§ Your task
Could you write out, word for word, only the lines from the one containing "Task: Open the hotel patio thumbnail image" through the last line of the data below?
Segment Start: Records for the task
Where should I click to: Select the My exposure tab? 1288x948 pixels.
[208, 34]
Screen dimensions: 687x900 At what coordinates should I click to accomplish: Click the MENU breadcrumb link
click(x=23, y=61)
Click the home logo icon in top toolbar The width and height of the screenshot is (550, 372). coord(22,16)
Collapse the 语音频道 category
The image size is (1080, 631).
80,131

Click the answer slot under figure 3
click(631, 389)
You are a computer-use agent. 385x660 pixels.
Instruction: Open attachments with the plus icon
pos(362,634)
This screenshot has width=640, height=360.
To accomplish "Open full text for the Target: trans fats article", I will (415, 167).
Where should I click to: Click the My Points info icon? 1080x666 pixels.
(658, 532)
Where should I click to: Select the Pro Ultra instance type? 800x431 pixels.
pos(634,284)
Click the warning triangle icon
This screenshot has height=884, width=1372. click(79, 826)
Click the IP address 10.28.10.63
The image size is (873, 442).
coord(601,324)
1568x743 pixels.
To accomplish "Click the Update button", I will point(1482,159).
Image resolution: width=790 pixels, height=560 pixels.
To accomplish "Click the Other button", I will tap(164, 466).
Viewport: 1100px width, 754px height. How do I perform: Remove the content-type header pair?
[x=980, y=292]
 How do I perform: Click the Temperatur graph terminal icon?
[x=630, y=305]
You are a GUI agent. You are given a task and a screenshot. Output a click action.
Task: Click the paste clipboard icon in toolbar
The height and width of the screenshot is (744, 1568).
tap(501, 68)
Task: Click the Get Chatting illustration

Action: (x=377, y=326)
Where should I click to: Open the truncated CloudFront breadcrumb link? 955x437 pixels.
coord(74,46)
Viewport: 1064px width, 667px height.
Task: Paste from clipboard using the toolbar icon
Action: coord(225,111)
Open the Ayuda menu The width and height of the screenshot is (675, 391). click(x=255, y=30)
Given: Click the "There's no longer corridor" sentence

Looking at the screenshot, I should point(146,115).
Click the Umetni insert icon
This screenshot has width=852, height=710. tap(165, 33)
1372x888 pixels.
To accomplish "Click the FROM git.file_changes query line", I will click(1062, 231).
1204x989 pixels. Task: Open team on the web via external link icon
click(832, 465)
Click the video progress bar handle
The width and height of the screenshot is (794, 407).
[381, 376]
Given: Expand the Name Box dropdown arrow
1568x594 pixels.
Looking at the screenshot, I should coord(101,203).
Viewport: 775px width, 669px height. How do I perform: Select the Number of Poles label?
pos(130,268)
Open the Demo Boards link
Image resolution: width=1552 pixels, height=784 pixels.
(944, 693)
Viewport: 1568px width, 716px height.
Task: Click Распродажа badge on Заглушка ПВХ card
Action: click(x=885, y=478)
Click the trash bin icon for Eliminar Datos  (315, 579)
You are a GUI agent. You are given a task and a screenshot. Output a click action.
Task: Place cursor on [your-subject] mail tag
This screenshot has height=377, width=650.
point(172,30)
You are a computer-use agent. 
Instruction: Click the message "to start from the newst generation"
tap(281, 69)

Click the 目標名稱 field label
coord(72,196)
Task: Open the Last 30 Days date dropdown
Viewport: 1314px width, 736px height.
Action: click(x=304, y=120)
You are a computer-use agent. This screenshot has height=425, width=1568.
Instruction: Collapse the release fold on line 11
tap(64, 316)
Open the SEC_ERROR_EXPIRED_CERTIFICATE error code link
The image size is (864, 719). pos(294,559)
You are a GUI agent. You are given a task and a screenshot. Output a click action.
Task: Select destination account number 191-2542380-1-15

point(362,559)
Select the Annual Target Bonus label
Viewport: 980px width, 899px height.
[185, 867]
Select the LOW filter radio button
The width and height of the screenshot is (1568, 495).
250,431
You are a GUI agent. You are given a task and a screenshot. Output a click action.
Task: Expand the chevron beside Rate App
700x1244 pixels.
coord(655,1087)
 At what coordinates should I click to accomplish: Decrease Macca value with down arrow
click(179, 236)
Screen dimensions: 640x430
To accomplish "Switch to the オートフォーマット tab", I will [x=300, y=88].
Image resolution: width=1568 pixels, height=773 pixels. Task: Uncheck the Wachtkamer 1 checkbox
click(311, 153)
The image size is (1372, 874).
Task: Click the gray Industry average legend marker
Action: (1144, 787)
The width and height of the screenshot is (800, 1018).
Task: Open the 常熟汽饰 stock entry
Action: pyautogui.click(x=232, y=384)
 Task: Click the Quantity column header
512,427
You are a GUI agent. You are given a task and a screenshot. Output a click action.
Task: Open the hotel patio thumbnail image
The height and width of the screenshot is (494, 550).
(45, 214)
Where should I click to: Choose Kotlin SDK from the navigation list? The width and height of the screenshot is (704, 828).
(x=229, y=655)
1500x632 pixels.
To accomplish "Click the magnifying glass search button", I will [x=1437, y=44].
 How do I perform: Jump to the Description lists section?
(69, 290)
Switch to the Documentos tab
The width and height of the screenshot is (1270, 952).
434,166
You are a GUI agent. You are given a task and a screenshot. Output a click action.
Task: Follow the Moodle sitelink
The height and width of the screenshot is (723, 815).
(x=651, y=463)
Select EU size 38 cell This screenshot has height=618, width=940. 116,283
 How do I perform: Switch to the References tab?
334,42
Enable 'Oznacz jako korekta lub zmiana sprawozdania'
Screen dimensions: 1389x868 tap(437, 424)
Segment End: Records for the task
§ Answer space
Task: Open the hotel patio thumbnail image
The height and width of the screenshot is (494, 550).
(45, 214)
Where should I click to: Choose Kotlin SDK from the navigation list? The width and height of the screenshot is (704, 828).
(x=229, y=655)
1500x632 pixels.
To accomplish "Click the magnifying glass search button", I will [x=1437, y=44].
 How do I perform: Jump to the Description lists section?
(69, 290)
Switch to the Documentos tab
The width and height of the screenshot is (1270, 952).
434,166
You are a GUI agent. You are given a task and a screenshot. Output a click action.
Task: Follow the Moodle sitelink
The height and width of the screenshot is (723, 815).
(x=651, y=463)
Select EU size 38 cell This screenshot has height=618, width=940. 116,283
 How do I perform: Switch to the References tab?
334,42
Enable 'Oznacz jako korekta lub zmiana sprawozdania'
Screen dimensions: 1389x868 tap(437, 424)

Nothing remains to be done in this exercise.